— TEXT EXTRACT —
With PUNCH newspaper now taking a stand through its editorial tittled ‘Buhari’s Lawlessness; Our stand’, this could be the beginning of a bolder journalism in ‘recent Nigeria’. Even the All Progressives Congress Chairman, Adams Oshiomhole charged Nigerian journalists to curtail its ‘over-politeness’ and ‘easy-ride’ watchdog activities they carry out.
One comic anomaly that has characterised major media houses is how well they are quick to celebrate politicians even those in the middle of societal backlashes. None is as ridiculous in recent time as the crowning of Governor Abdullahi Ganduje of Kano state by The Telegraph Newspaper as the best Governor in 2018. This award came at a time when the Governor was recorded on video allegedly receiving kickbacks from contractors. The 2018 best governor was exposed in 2018 after he was recorded stuffing foreign currency into his ‘bankbariga’ attire. Expectedly, the exposure was followed with scathing and racking remarks but unexpectedly, The Telegraph Newspaper gave Ganduje an award. His fans could say it was restricted to the areas of health and education but such defence appears shallow. The Managing Director of The Telegraph Newspaper, Funke Egbemode, further explored the deep causticness exhibited by the newspaper when she said ‘it is good to celebrate those that are making difference in our lives.’ What difference? Whose Lives?

— DATA EXCERPT —
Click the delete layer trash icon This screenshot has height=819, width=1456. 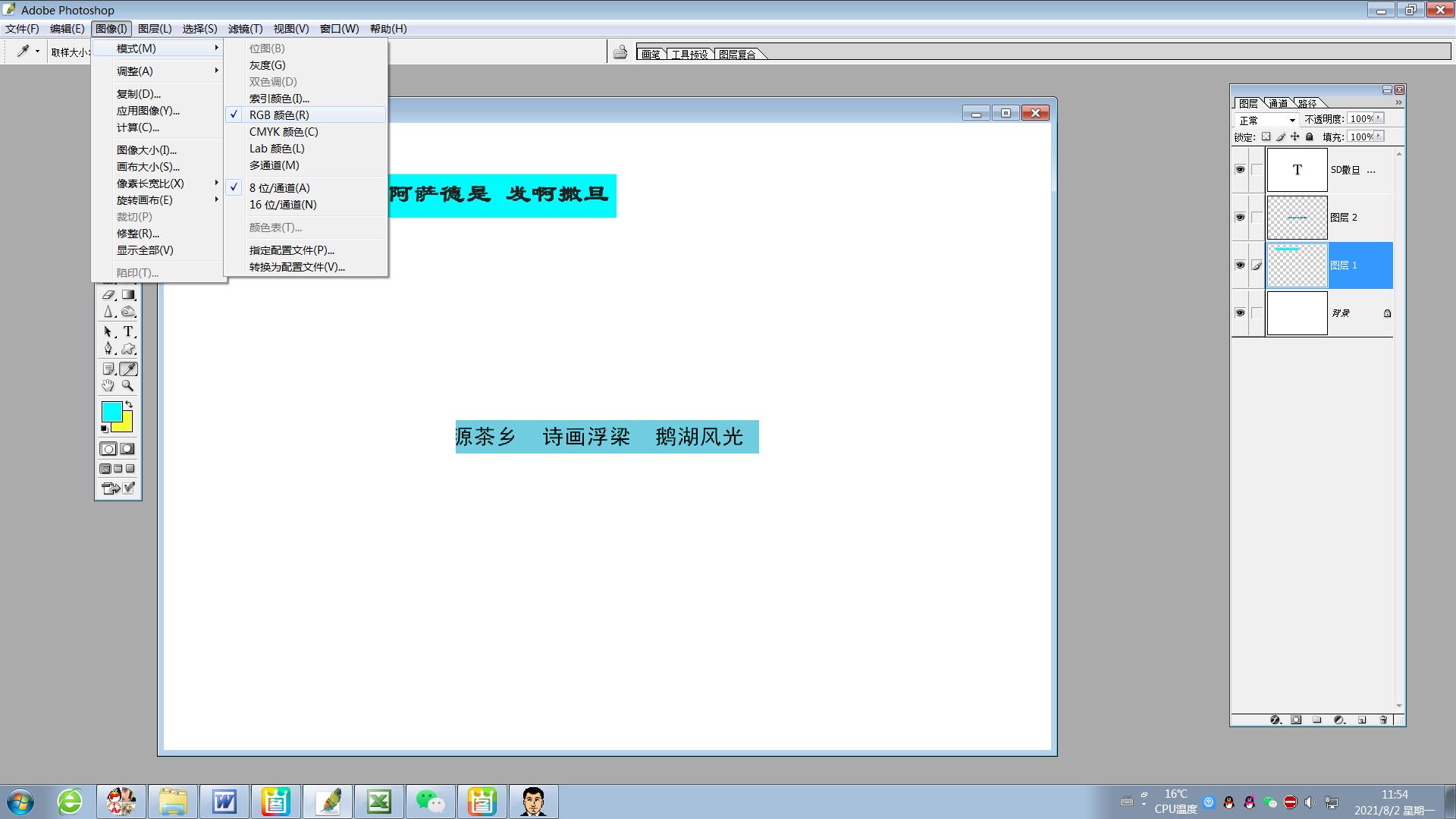1383,720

— WHAT YOU SHOULD DO —
Could you write the next part of the commentary on Nigerian newspapers and their treatment of politicians, picking up after its final line? The data plays no part here.

— RESPONSE TO THE EXERCISE —
Workers in Kogi state would tell how dreadful and ‘tough’ the year 2018 was as a result of unpaid salaries by the state’s government. If the best of soothsayers had predicted to them that one prominent society’s watchdog would present a best Governor award to Yahaya Bello, many would turn away. The imaginary soothsayers were right after all as LEADERSHIP newspaper awarded Yahaya Bello the best Governor of the year workers were still struggling to earn what they worked for – 2018. Although, quite infamous at that time, the paper went ahead to present a best governor award to him. How ridiculous!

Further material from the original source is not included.